Pocken? Die einzige Krankheit der Welt, die ausgerottet ist? Welch ein Erfolg war es, als die Weltgesundheitsorganisation das Variola-Virus vor gut einem Vierteljahrhundert für besiegt erklären konnte. Die USA und Russland haben noch ein paar Proben von Variola major im Kühlschrank - und leider, sagt die CIA, auch ein paar "Schurkenstaaten".

Die Pocken sind wieder da.
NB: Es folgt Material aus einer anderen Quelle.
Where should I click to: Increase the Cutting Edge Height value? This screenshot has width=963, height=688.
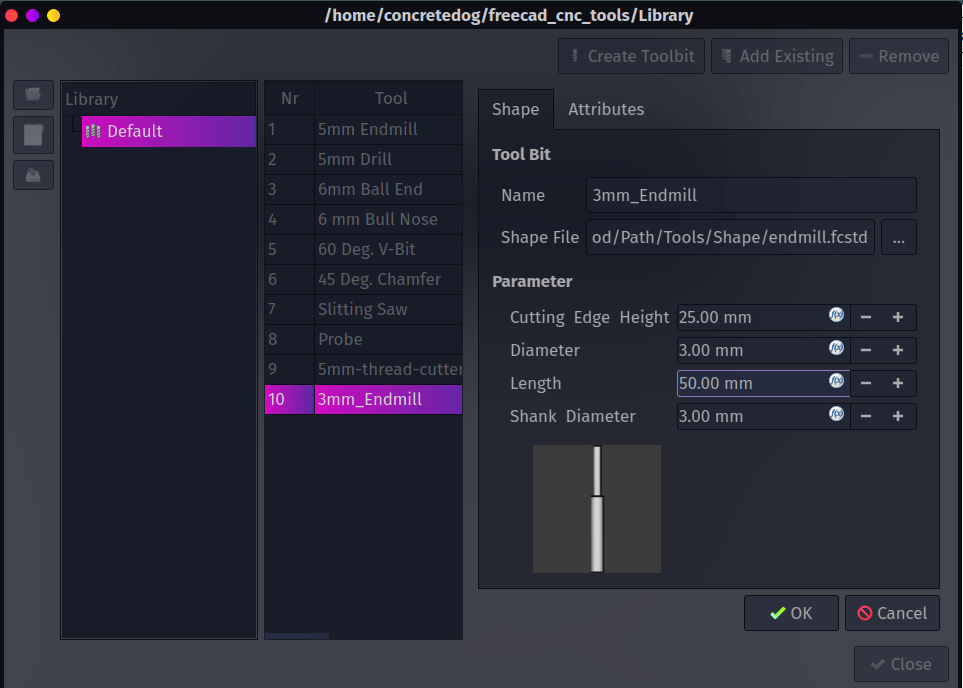pos(898,317)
Eine hoch ansteckende Krankheit, die sich per Tröpfcheninfektion schnell ausbreitet - der ideale Killer für Länder mit großen Ballungszentren und regem Massentransport

bis zu 40 Prozent der Fälle enden tödlich. "Pocken", sagt Colonel Randy Larsen, Experte für biologische Kriegsführung, "sind heute eine größere Bedrohung als Nuklearwaffen."

Die Angst wächst, seit sich Selbstmordattentäter mit Passagierflugzeugen ins World Trade Center und ins Pentagon bohrten, seit die US-Post Milzbrandsporen, hoch potent und fein gemahlen, in Briefen austrug. Bis dahin hatte kaum jemand an eine akute biologische Gefahr geglaubt.

Denn Pocken, Pest und Milzbrand, Geißeln der Menschheit, die Abermillionen Opfer gefordert hatten, schienen zur Kriegsführung nur bedingt zu taugen.

Überliefert sind nur wenige Einsätze - etwa aus dem Jahr 1346, als der Tatarenführer Khan Djam Bek Pestopfer über die Mauern der Stadt Kaffa auf der Krim schleudern ließ, um die Belagerten zu infizieren. Oder dass die Briten 1763 in Fort Pitt an rebellische Indianerstämme Kleidung und Decken verteilen ließen, die direkt aus einem Krankenlager kamen, in dem die Pocken wüteten - "um diese widerliche Rasse auszurotten".